### TRY IT
Provide the entries once more, identical in every word.

•••••

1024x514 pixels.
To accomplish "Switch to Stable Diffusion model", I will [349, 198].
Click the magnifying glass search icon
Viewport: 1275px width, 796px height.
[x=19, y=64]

•••••

### OUTPUT OF THE EXERCISE
1024x514 pixels.
To accomplish "Switch to Stable Diffusion model", I will [349, 198].
Click the magnifying glass search icon
Viewport: 1275px width, 796px height.
[x=19, y=64]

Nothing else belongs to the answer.